Sociale levens sorteren
Qiu en haar collega’s ontwikkelden een database met veldstudies die de sociale organisatie van buideldieren belichtten, rekening houdend met hoe populaties variëren binnen een soort en zich verdiepen in de evolutionaire geschiedenis van sociale levens van buideldieren. De onderzoekers verzamelden gegevens uit 120 studies over 149 populaties van 65 soorten buideldieren, waarbij elke populatie werd gecategoriseerd als solitair, levend in paren – zoals een mannetje en een vrouwtje – of vallend in vier soorten groepsleven, waaronder een mannetje en meerdere vrouwtjes (of vice versa), meerdere mannen en vrouwen, of groepen van hetzelfde geslacht.

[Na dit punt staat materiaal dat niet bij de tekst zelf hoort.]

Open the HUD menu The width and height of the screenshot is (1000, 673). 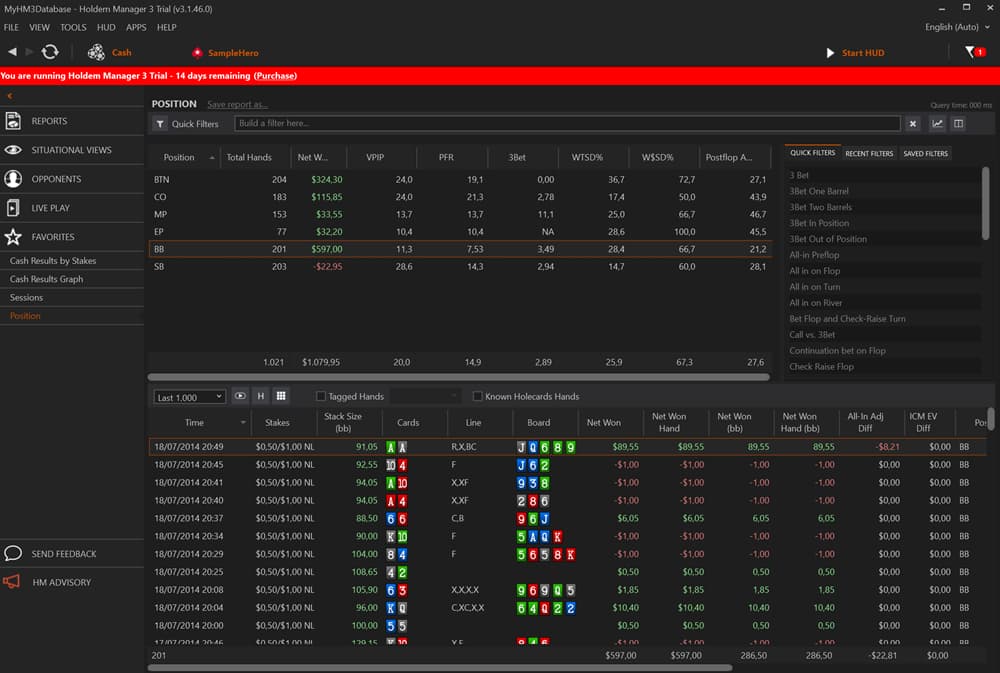106,27
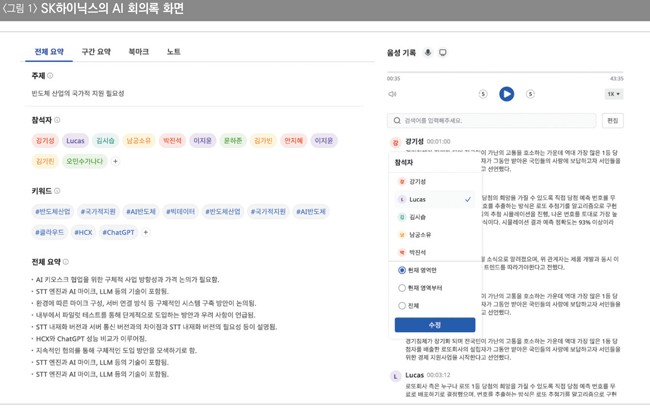This screenshot has width=650, height=408.
Task: Select the 현재 영역만 radio option
Action: [402, 270]
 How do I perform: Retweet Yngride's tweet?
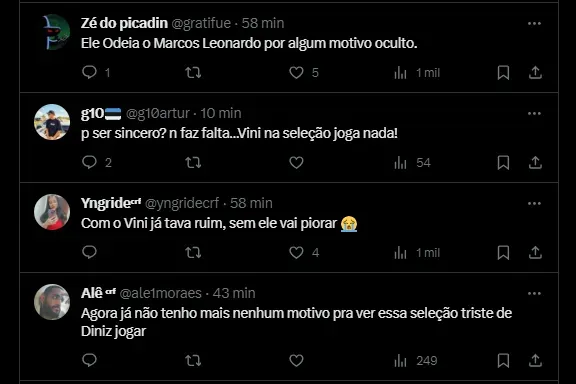coord(193,252)
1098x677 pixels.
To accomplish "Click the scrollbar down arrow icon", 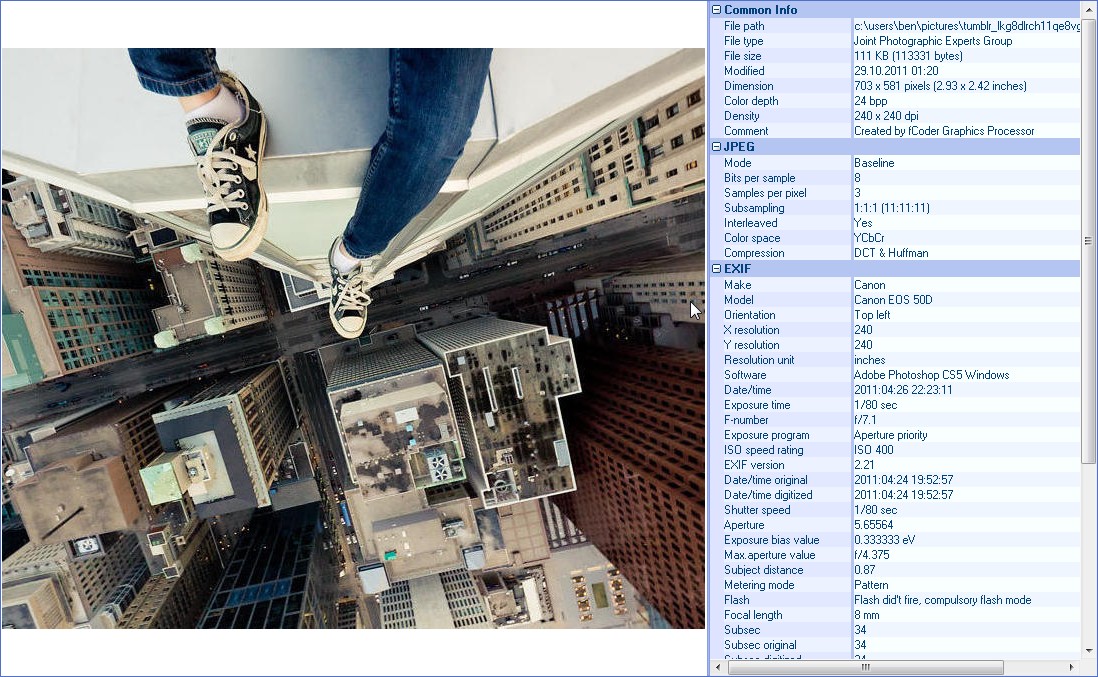I will click(1089, 653).
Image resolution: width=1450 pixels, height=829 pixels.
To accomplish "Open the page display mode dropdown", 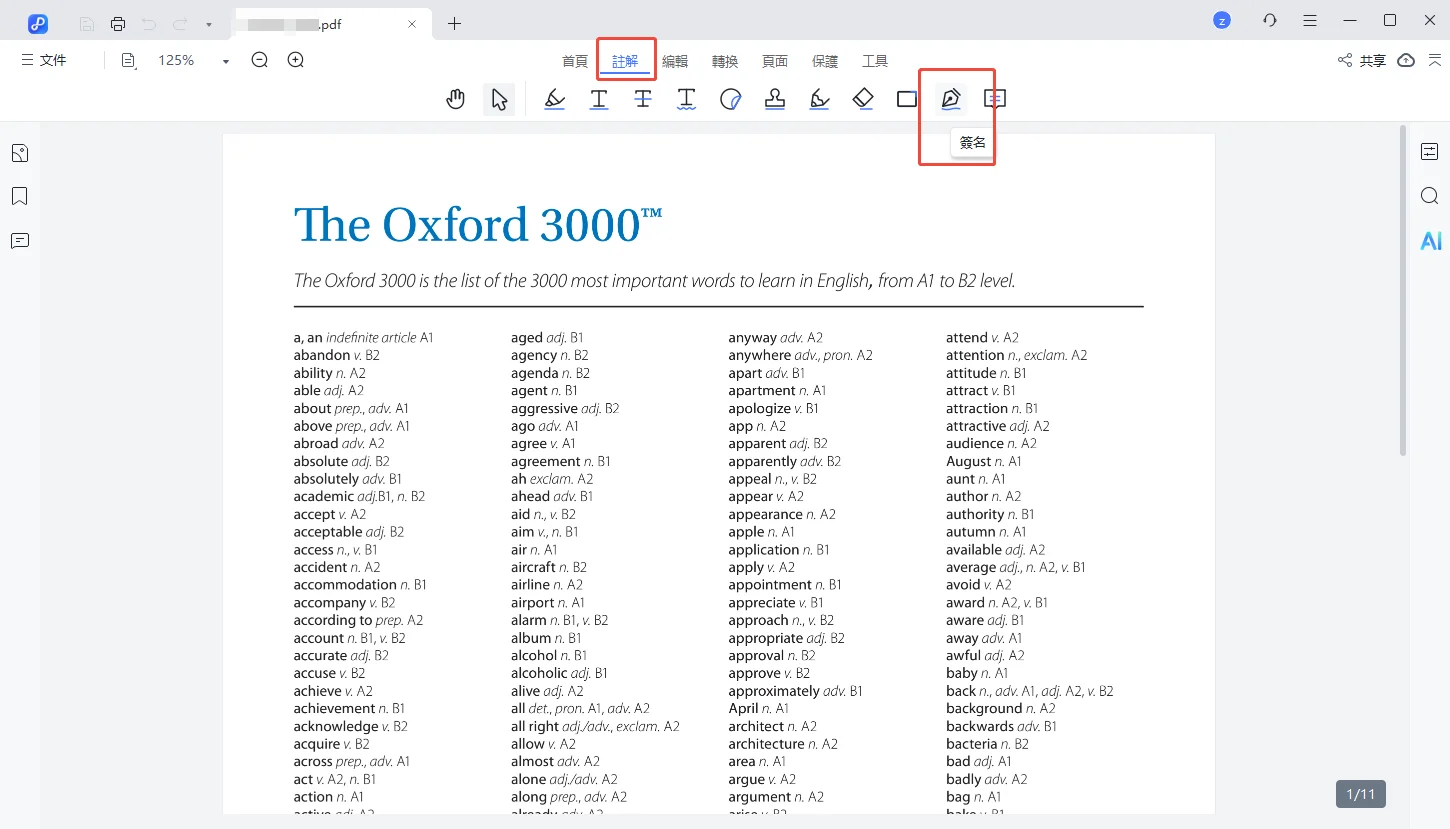I will [x=129, y=61].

Terwijl 19 soorten, of 31 procent van de onderzochte soorten, strikt solo lijken te gaan, leeft bijna de helft van de soorten altijd in paren of groepen. Het team vond ook veel variatie binnen soorten; 27 van de 65 soorten – meer dan 40 procent – vielen in meerdere classificaties van sociale organisaties.

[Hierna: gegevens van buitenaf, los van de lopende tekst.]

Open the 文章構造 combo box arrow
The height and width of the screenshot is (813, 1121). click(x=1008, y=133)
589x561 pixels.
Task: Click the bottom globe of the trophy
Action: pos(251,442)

Van astronomie tot zoölogie
Abonneer u op Science News om uw allesetende honger naar universele kennis te stillen.
Toen de onderzoekers deze sociale variatie vergeleken met de klimatologische omstandigheden in Australië, ontdekten ze dat sociale variabiliteit vaker voorkwam in drogere omgevingen met minder voorspelbare regenval. Het is mogelijk dat de mogelijkheid om te schakelen tussen solitair en groepsleven fungeert als een buffer tegen onvoorspelbaarheid van hulpbronnen.
De focus van de onderzoekers op sociale flexibiliteit “benadrukt dat er niets eenvoudigs is, zelfs niet aan een zogenaamd solitaire soort”, zegt Lukas.

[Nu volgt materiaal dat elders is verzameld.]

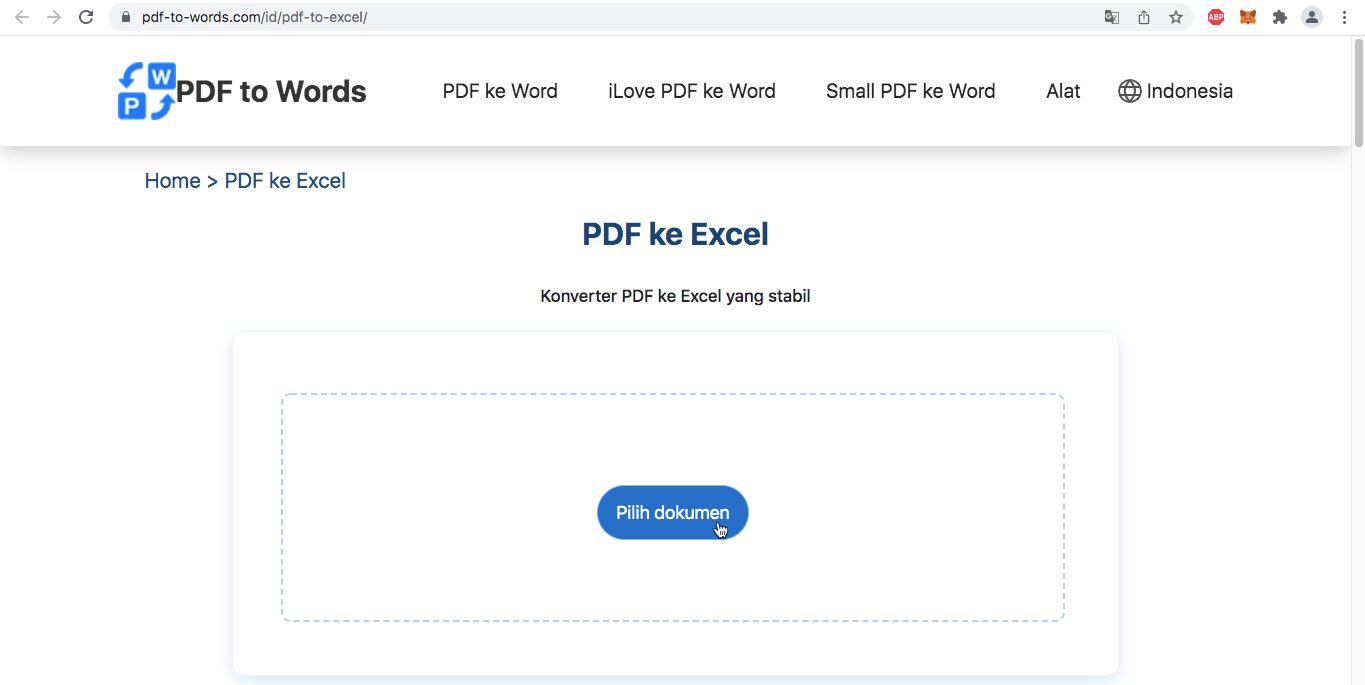Select Small PDF ke Word nav item
Image resolution: width=1365 pixels, height=685 pixels.
coord(910,91)
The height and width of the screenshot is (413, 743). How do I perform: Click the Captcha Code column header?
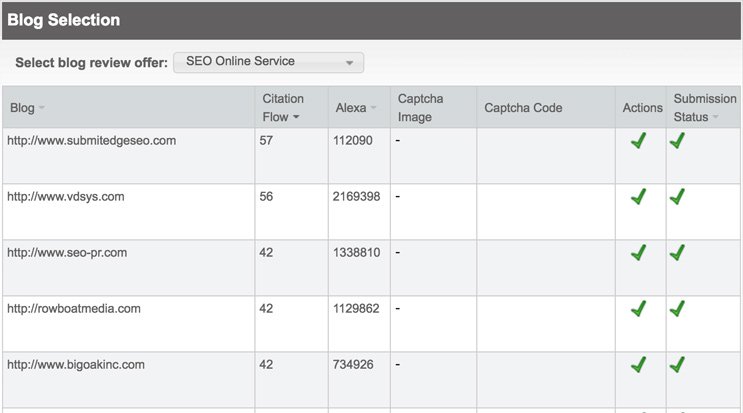pyautogui.click(x=523, y=108)
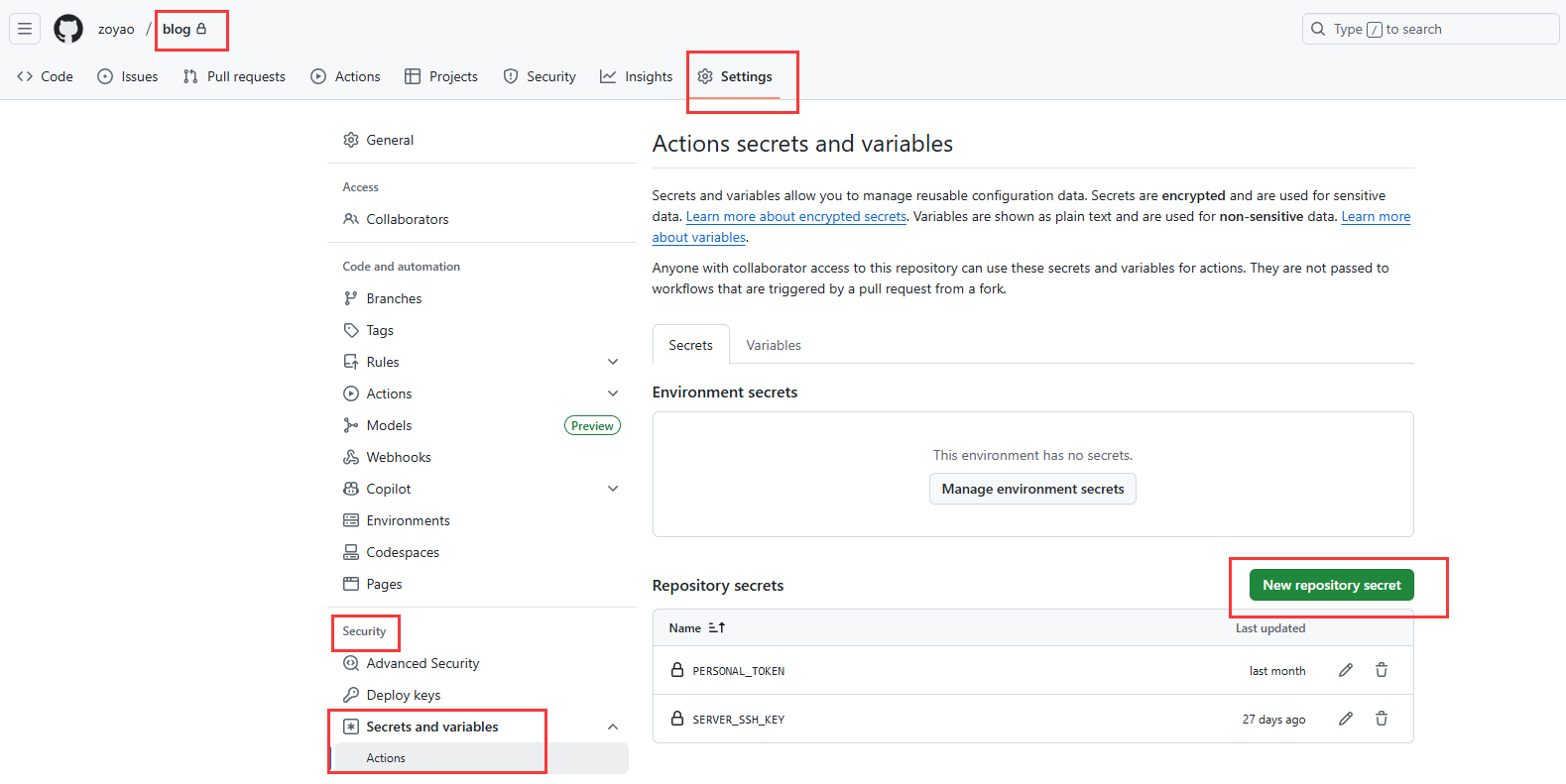Open Webhooks settings in sidebar

[398, 457]
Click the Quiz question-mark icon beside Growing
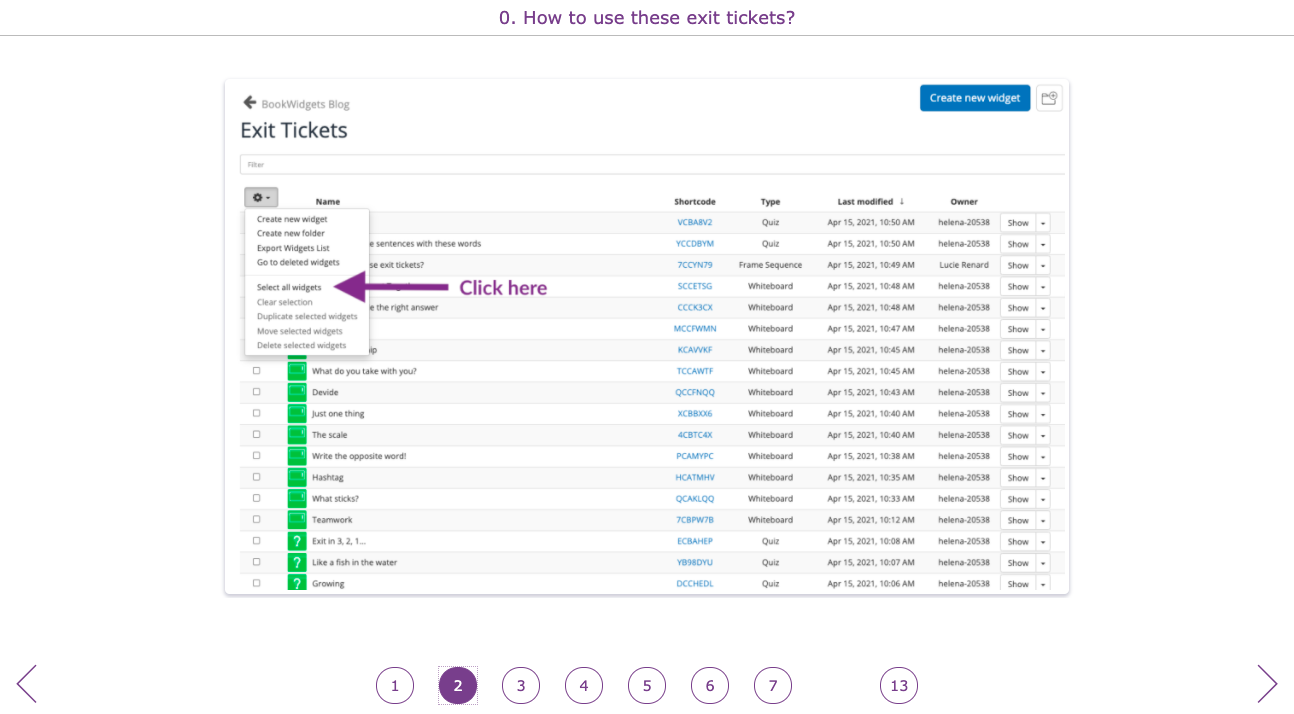The image size is (1294, 714). pos(297,583)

Implicaties voor de vroegste zoogdieren
Qiu en haar collega’s voerden ook computeranalyses uit waarbij ze de evolutionaire relaties van de buideldieren vergeleken met hoe ze sociale relaties vormen. Hierdoor kon het team de sociale organisatie voorspellen van de vroegste buideldieren, die zich ongeveer 160 miljoen jaar geleden afsplitsten van placenta-zoogdieren. Omdat moderne buideldieren als solitair werden beschouwd, werd algemeen aangenomen dat de voorouders van het buideldier – en de vroegste zoogdieren in het algemeen – ook solitair waren.
Het team ontdekte dat solitair de meest waarschijnlijke sociale categorie van de voorouderlijke buideldieren was, een waarschijnlijkheid van 35 procent. Maar Qiu wijst erop dat de andere 65 procent wordt gevormd door de gevarieerde combinaties waarin wonen in paren en groepen mogelijk is. Dus “het is waarschijnlijker dat de voorouder ook niet-solitair was”, zegt ze. De bevindingen geven ook inzicht in het scala aan mogelijke levensstijlen van de vroegste zoogdieren, zegt ze.
Maar Robert Voss, een zoogdierkundige bij het American Museum of Natural History in New York City, zet vraagtekens bij de inzichten van de analyses over een potentieel sociaal voorouderlijk buideldier. De onzekerheid over het eenzame alternatief, zegt hij, is grotendeels te wijten aan de benchmarks van de onderzoekers voor wat wel en niet sociaal gedrag is – drempels die Voss als te tolerant beschouwt. Voss is het bijvoorbeeld niet eens met de karakterisering van de sociale organisatie van opossum door het team.
“Anekdotische observaties van [members of the same species] af en toe samen zijn is geen overtuigend bewijs voor sociaal gedrag’, zegt Voss. “Geen van de geciteerde studies suggereert dat opossums iets anders zijn dan solitair.”
Toekomstig werk, zegt Qiu, omvat het verzamelen van gegevens over een grotere subset van zoogdieren buiten buideldieren om een duidelijker beeld te krijgen van hoe sociale eigenschappen zich hebben ontwikkeld onder zoogdieren.
Steun wetenschappelijke geletterdheid deze Giving Tuesday.
Nu tot en met 29/11 wordt elke gift die u doet om de toekomst van de wetenschap te ondersteunen, verdubbeld, tot $15.000!